_ENTRIES SHOWN:_
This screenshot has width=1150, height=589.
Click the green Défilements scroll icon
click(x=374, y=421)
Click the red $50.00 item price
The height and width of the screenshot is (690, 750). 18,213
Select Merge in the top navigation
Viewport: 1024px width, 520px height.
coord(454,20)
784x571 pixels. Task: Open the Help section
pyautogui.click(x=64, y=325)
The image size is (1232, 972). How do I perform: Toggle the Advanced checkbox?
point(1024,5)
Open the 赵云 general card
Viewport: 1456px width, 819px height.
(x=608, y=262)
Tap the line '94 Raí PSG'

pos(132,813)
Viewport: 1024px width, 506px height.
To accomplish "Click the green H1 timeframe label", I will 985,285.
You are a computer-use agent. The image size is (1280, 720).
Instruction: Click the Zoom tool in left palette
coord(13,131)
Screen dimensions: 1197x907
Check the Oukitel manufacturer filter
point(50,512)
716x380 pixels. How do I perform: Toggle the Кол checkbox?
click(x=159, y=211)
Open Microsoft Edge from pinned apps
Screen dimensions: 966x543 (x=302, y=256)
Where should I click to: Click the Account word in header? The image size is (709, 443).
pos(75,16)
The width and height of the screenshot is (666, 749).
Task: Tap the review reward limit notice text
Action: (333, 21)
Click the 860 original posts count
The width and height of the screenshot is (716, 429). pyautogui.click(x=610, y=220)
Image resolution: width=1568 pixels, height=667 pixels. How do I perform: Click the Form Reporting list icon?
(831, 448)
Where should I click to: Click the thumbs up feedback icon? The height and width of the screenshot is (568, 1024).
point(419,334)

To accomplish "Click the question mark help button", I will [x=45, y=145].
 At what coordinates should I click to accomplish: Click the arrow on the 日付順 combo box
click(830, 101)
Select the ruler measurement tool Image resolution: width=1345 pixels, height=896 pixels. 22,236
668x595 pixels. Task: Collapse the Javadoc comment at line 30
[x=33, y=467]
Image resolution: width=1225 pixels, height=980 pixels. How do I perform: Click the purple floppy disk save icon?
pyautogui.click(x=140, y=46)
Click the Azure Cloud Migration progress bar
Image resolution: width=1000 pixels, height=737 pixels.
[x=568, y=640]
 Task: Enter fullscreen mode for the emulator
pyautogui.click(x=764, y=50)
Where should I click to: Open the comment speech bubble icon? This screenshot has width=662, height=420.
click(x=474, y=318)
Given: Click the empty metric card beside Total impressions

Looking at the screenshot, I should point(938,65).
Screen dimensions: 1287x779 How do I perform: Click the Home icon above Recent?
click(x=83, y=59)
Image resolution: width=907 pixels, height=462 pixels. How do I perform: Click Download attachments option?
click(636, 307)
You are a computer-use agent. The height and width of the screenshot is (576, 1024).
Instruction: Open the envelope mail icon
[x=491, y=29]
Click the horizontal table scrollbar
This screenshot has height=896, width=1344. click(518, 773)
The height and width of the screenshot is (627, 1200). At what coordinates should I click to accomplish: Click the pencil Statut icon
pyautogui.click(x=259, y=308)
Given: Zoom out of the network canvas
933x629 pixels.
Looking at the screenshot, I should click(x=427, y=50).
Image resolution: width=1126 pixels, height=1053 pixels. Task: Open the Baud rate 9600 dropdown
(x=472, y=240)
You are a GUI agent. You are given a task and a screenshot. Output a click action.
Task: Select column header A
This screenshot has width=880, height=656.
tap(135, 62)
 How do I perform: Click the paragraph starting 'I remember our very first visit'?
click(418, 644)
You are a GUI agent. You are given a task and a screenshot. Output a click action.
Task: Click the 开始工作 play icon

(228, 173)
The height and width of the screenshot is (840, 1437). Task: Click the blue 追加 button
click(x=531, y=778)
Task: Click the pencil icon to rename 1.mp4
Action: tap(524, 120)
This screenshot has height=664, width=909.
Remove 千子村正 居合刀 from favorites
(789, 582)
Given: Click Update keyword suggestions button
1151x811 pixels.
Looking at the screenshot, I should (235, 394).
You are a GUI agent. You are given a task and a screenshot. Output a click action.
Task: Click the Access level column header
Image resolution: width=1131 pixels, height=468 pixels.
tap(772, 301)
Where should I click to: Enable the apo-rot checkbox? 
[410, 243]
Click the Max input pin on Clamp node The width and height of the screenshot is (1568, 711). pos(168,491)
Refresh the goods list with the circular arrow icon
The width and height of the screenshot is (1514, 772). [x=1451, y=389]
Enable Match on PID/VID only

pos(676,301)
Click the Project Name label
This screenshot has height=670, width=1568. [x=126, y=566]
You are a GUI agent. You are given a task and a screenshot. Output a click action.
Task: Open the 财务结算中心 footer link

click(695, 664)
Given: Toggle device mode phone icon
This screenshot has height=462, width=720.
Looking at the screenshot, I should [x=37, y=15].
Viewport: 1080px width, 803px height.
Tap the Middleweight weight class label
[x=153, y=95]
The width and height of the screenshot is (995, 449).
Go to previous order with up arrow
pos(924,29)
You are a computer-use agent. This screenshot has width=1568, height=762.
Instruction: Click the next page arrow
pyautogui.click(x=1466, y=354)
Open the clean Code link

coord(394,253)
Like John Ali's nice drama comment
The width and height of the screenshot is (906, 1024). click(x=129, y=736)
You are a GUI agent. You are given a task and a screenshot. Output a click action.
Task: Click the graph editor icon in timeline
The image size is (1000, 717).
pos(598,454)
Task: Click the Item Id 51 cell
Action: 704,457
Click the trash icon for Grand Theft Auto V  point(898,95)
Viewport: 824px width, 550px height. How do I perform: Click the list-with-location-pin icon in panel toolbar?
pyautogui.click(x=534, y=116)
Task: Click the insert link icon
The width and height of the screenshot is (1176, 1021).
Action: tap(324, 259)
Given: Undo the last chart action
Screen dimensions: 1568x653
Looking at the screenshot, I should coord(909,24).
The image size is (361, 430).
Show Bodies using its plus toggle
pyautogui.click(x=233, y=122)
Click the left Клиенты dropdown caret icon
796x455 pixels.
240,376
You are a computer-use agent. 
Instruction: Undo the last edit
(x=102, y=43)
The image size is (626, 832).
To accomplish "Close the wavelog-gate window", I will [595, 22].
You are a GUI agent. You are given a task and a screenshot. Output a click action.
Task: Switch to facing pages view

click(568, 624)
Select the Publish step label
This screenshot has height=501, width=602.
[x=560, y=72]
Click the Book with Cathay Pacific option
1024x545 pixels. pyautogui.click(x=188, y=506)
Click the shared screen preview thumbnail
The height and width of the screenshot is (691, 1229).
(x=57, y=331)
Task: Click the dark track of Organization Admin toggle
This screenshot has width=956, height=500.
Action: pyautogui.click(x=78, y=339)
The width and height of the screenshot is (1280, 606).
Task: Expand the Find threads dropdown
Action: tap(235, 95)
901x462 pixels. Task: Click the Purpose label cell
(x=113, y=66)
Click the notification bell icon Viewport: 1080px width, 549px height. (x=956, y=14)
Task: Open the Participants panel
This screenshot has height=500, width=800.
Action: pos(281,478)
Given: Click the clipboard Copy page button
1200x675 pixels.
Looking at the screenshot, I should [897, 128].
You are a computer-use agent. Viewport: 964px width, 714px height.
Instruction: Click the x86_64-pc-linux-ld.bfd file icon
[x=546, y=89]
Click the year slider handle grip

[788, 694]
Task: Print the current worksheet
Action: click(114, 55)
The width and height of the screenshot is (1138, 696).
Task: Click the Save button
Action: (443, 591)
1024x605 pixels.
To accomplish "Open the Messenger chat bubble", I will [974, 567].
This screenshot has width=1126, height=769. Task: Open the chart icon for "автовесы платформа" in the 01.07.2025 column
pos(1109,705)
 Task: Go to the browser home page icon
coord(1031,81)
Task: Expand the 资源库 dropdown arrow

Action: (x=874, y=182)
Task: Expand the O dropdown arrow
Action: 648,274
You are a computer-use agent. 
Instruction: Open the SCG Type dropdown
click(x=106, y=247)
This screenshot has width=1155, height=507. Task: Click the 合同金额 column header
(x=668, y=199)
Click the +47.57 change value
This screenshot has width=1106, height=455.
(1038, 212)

_EXERCISE DETAILS:_ Given the records above, restate word for word only the lines starting at the one with "Where should I click to: Click the thumbs" and ending at the one with "Task: Select column header A".

_TASK RESULT:_
Where should I click to: Click the thumbs up feedback icon? The height and width of the screenshot is (568, 1024).
point(419,334)

To accomplish "Click the question mark help button", I will [x=45, y=145].
 At what coordinates should I click to accomplish: Click the arrow on the 日付順 combo box
click(830, 101)
Select the ruler measurement tool Image resolution: width=1345 pixels, height=896 pixels. 22,236
668x595 pixels. Task: Collapse the Javadoc comment at line 30
[x=33, y=467]
Image resolution: width=1225 pixels, height=980 pixels. How do I perform: Click the purple floppy disk save icon?
pyautogui.click(x=140, y=46)
Click the Azure Cloud Migration progress bar
Image resolution: width=1000 pixels, height=737 pixels.
[x=568, y=640]
 Task: Enter fullscreen mode for the emulator
pyautogui.click(x=764, y=50)
Where should I click to: Open the comment speech bubble icon? This screenshot has width=662, height=420.
click(x=474, y=318)
Given: Click the empty metric card beside Total impressions

Looking at the screenshot, I should point(938,65).
Screen dimensions: 1287x779 How do I perform: Click the Home icon above Recent?
click(x=83, y=59)
Image resolution: width=907 pixels, height=462 pixels. How do I perform: Click Download attachments option?
click(636, 307)
You are a computer-use agent. The height and width of the screenshot is (576, 1024).
Instruction: Open the envelope mail icon
[x=491, y=29]
Click the horizontal table scrollbar
This screenshot has height=896, width=1344. click(518, 773)
The height and width of the screenshot is (627, 1200). At what coordinates should I click to accomplish: Click the pencil Statut icon
pyautogui.click(x=259, y=308)
Given: Zoom out of the network canvas
933x629 pixels.
Looking at the screenshot, I should click(x=427, y=50).
Image resolution: width=1126 pixels, height=1053 pixels. Task: Open the Baud rate 9600 dropdown
(x=472, y=240)
You are a GUI agent. You are given a task and a screenshot. Output a click action.
Task: Select column header A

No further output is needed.